18. tRNAs carry an amino acid at one end and a three base sequence called an anti-codon loop at the other. The anticodon loop is complementary to the three base codon found in mRNA. The amino acid is specific for each anti-codon and thus for each codon, as well. The genetic code requires matching the right amino acid with the right anti-codon on a tRNA. Please note that the genetic code is written as the pairing of the codon with the amino acid that the tRNA brings to it.
19. Ribosomal RNA is found in ribosomes and helps the ribosome by catalyzing the formation of peptide bonds during protein synthesis. We'll see at least one other function soon.

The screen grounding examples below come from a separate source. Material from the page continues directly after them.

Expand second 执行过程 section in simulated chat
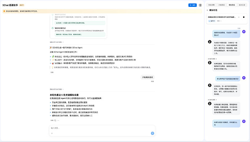(x=212, y=100)
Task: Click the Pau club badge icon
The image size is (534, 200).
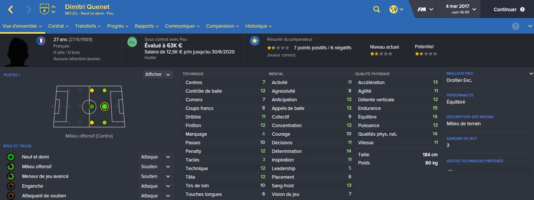Action: pyautogui.click(x=44, y=9)
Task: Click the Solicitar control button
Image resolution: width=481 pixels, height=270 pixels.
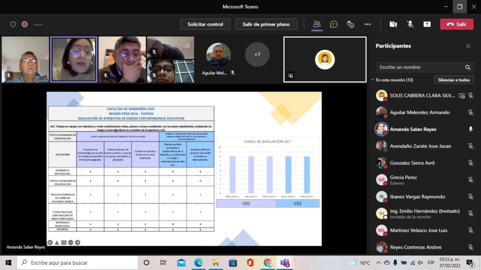Action: [x=205, y=24]
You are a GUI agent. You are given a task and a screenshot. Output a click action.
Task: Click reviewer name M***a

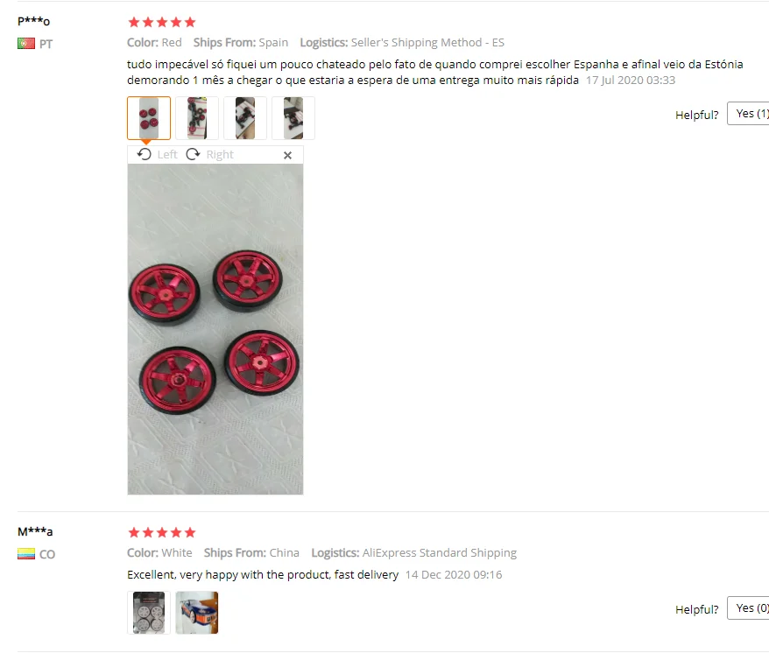[35, 531]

20. Information in cells flows from DNA to RNA (called transcription) and from RNA to Protein (called translation). This is known as the Central Dogma. Some retroviruses have an enzyme called reverse transcriptase that allows them to make DNA from RNA. This last process is called reverse transcription.
21. DNA replication is catalyzed by an enzyme known as DNA polymerase. All DNA polymerases catalyze the synthesis of DNA in the 5' to 3' direction only.
22. Replication of each DNA strand occurs by a different scheme. The leading strand is made in a single continuous piece. The lagging strand is made in short segments called Okazaki fragments. The two different replication strategies arise from the fact that both must occur in the 5' to 3' direction. The lagging strand segments can only be started after the leading strand synthesis opens up the duplex sufficiently. This occurs repetitively during synthesis, generating multiple lagging strand fragments.
23. Note that leading AND lagging strand synthesis are both occurring at the same replication fork AND that both leading and lagging strand synthesis are occurring exclusively in the 5' to 3' direction.